Current-Induced Polarization and the Spin Hall Effect at Room Temperature

TL;DR

This study demonstrates room-temperature electrical spin polarization and the spin Hall effect in ZnSe epilayers, revealing their dependence on doping and temperature, and providing insights into extrinsic spin transport mechanisms.

Contribution

It reports the first observation of current-induced spin polarization and the spin Hall effect in ZnSe at room temperature, with detailed measurements of spin lifetimes and conductivity.

Findings

Spin polarization decreases with doping density.

Spin Hall conductivity estimated at 3 +/- 1.5 Ohms**-1 m**-1/|e| at 20 K.

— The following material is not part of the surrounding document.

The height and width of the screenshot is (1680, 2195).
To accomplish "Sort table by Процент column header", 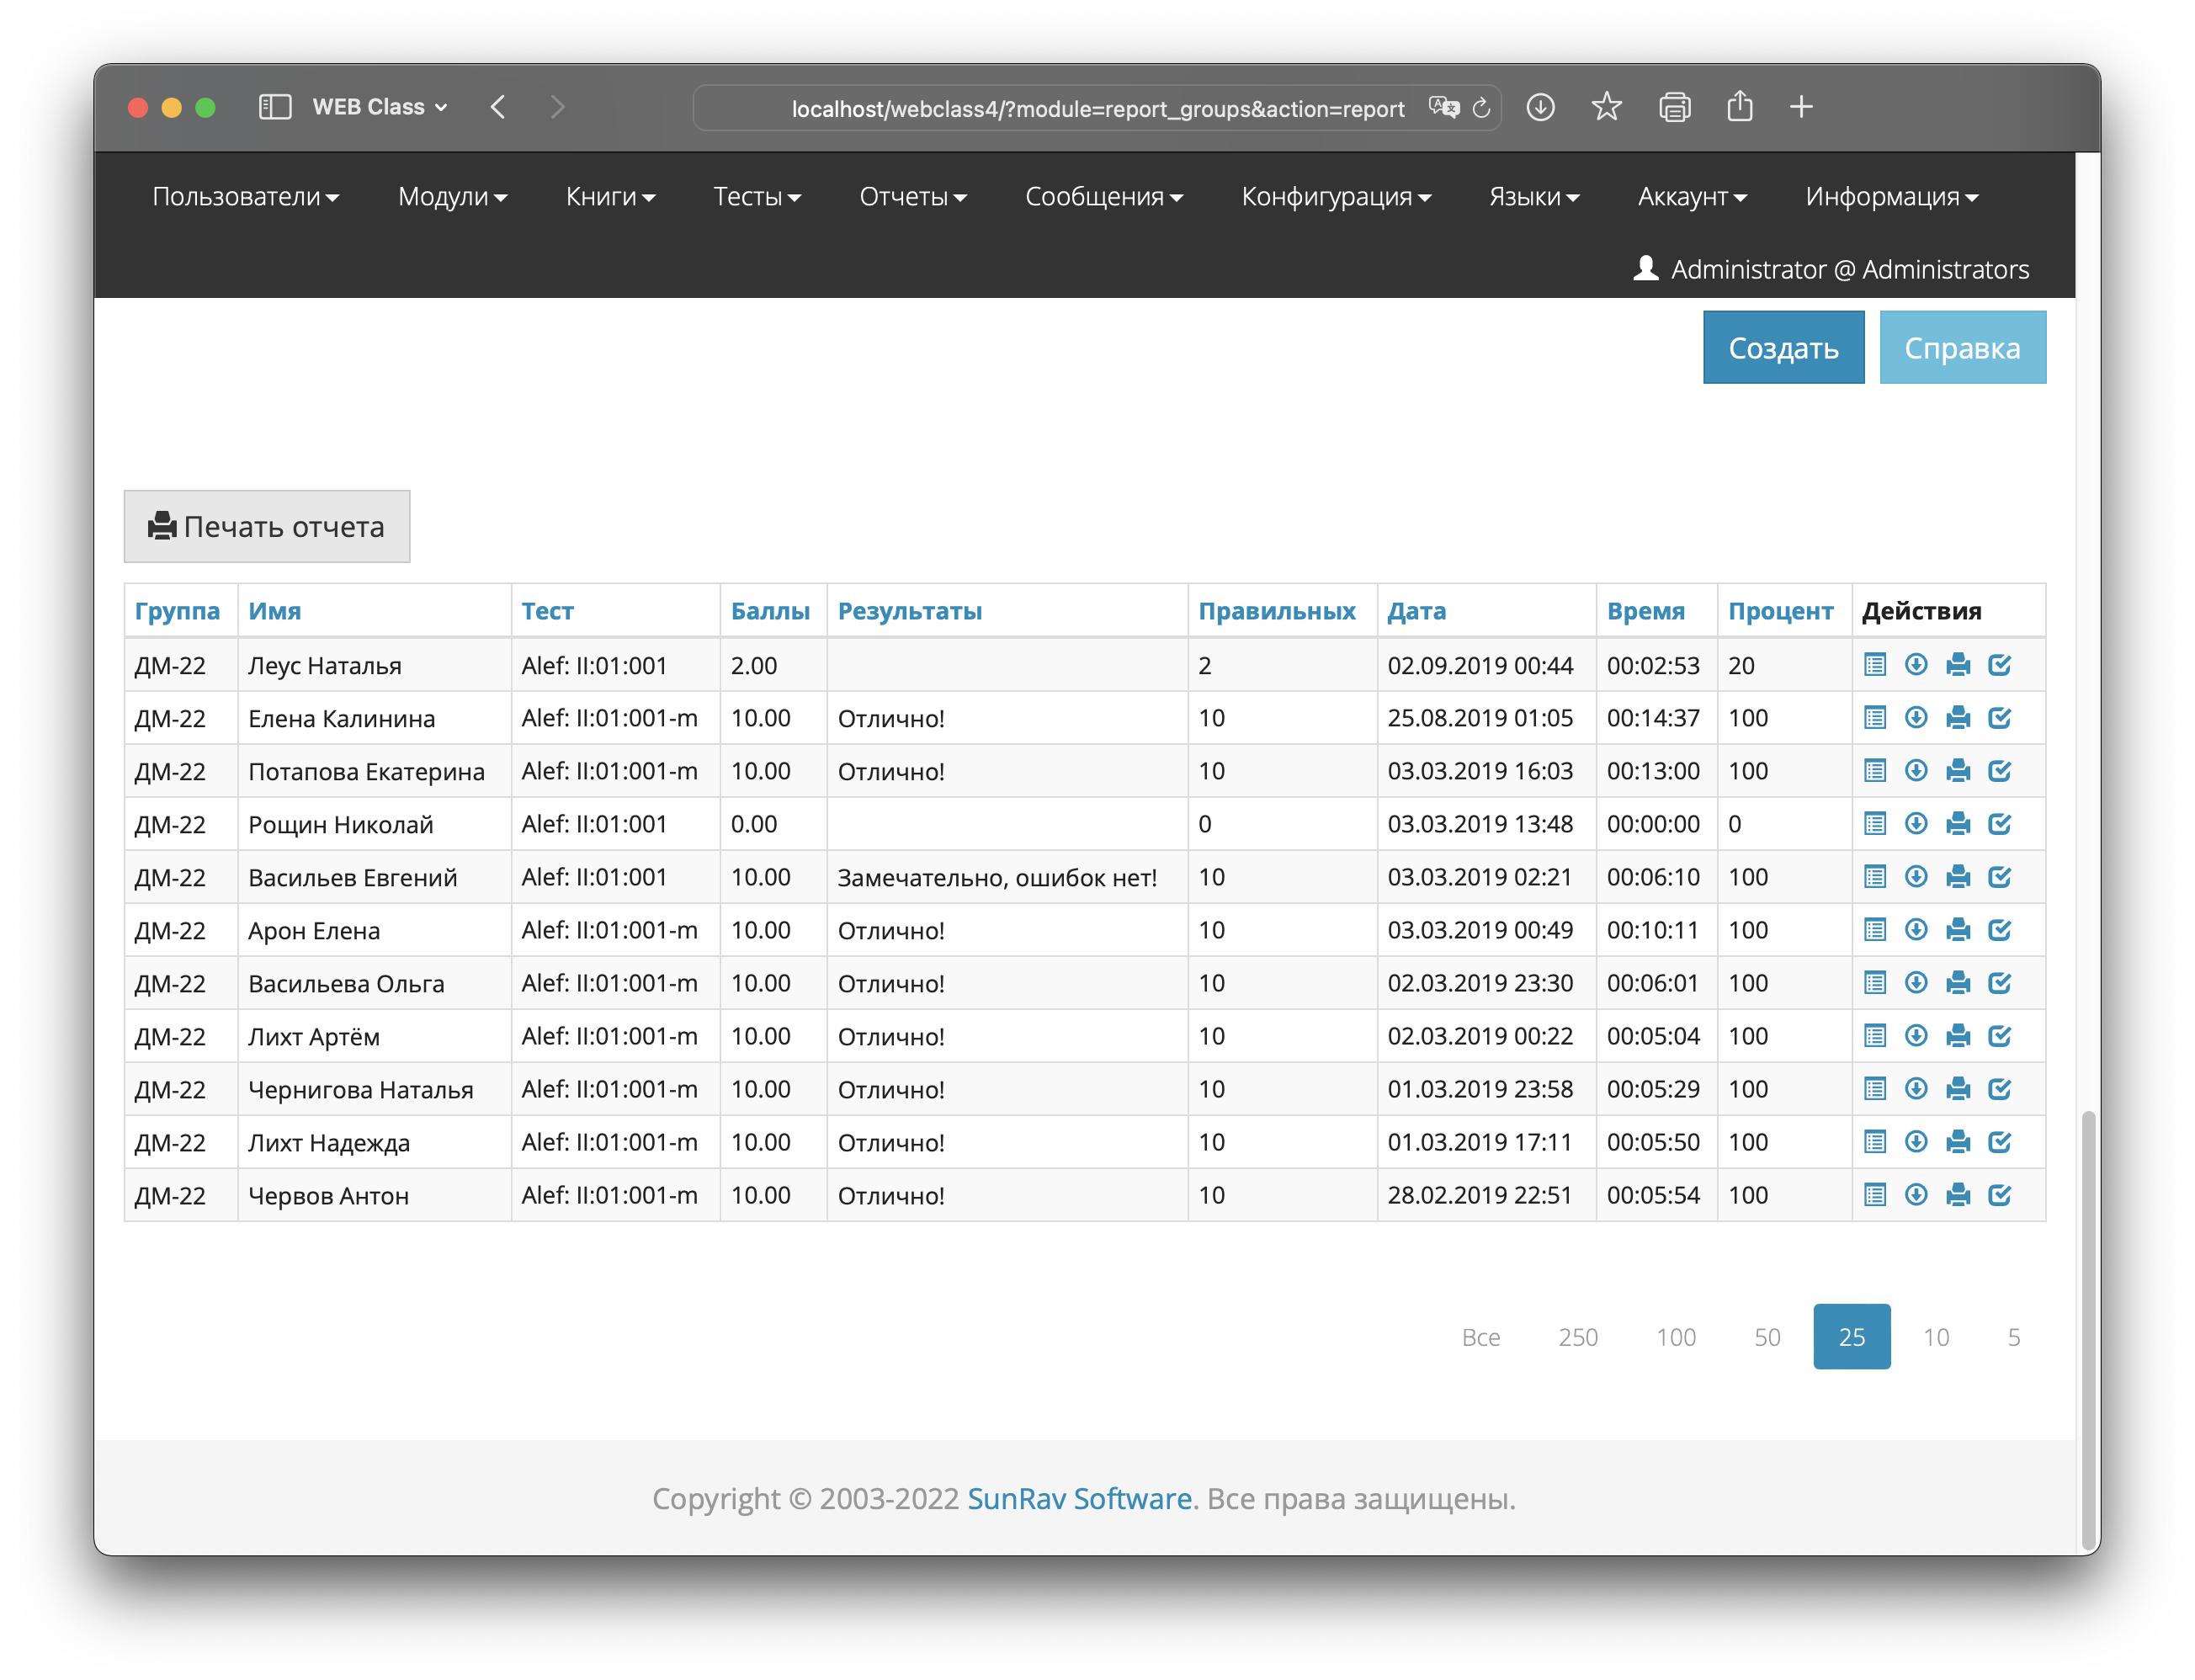I will tap(1780, 611).
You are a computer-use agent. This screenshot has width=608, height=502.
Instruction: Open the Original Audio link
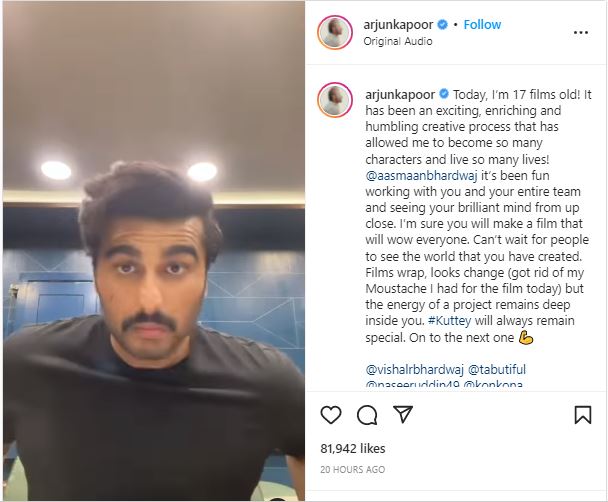(x=398, y=41)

Effects observed from 10 K to 295 K.

Abstract

Electrically-induced electron spin polarization is imaged in n-type ZnSe epilayers using Kerr rotation spectroscopy. Despite no evidence for an electrically-induced internal magnetic field, current-induced in-plane spin polarization is observed with characteristic spin lifetimes that decrease with doping density. The spin Hall effect is also observed, indicated by an electrically-induced out-of-plane spin polarization with opposite sign for spins accumulating on opposite edges of the sample. The spin Hall conductivity is estimated as 3 +/- 1.5 Ohms**-1 m**-1/|e| at 20 K, which is consistent with the extrinsic mechanism. Both the current-induced spin polarization and the spin Hall effect are observed at temperatures from 10 K to 295 K.